_INSTRUÇÕES_:
Conte as linhas do material que contêm a palavra "High", levando em conta maiúsculas e minúsculas. Dê só o número.

_DADOS PARA ANÁLISE_:
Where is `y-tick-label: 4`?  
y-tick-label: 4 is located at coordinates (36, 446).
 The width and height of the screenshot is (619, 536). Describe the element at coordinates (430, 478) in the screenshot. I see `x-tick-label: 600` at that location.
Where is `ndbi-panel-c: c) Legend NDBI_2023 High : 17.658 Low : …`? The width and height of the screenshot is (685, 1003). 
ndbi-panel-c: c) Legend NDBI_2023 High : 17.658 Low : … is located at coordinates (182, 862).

...

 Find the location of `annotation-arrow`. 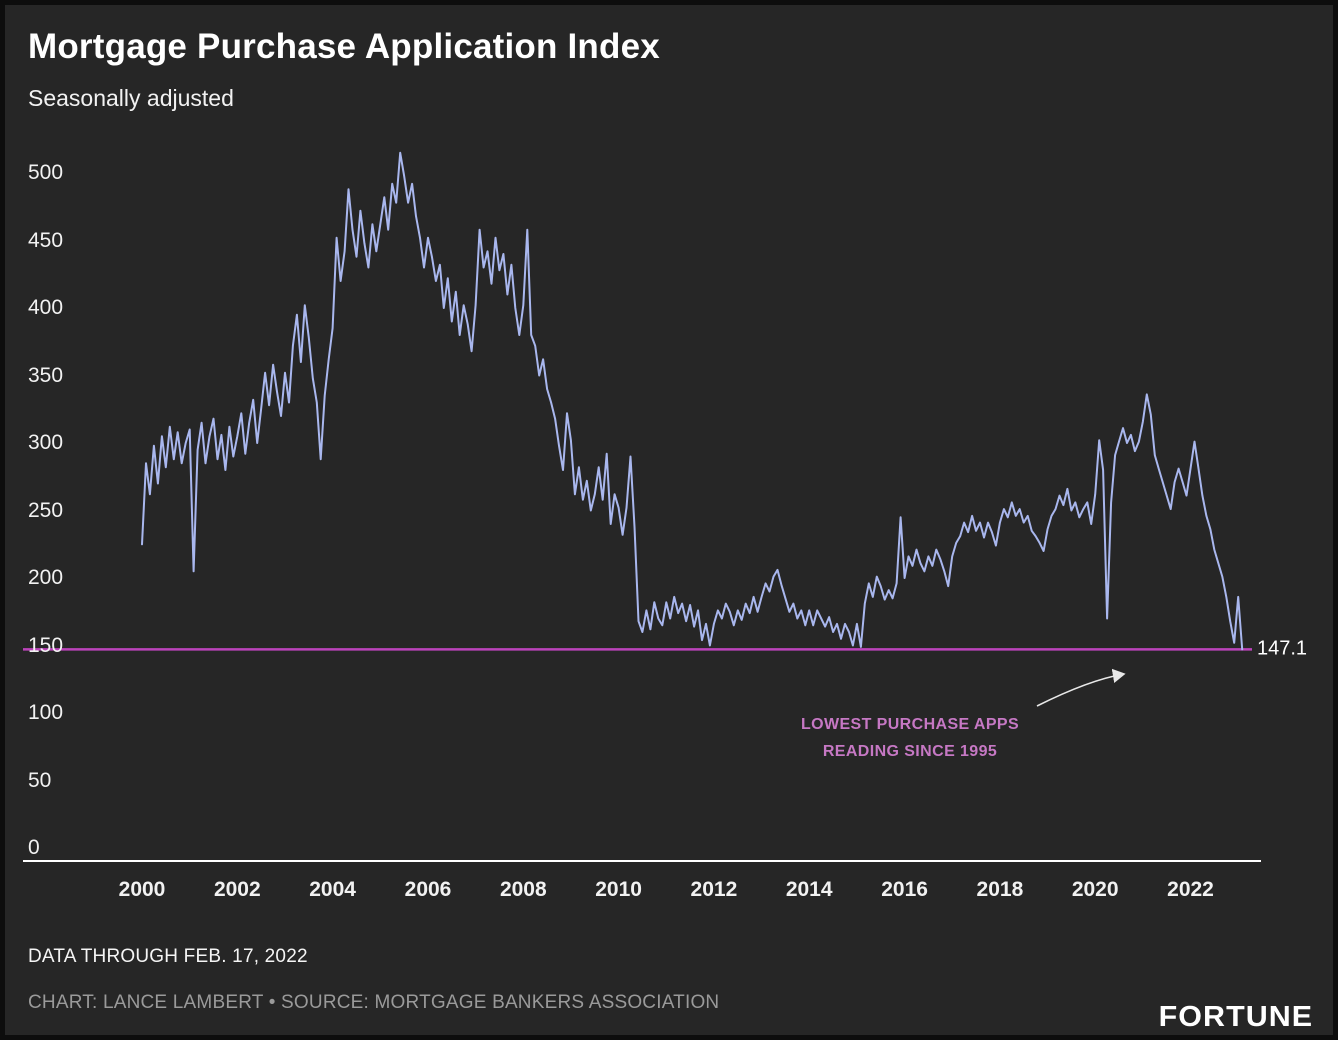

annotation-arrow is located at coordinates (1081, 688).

_RESULTADO_:
2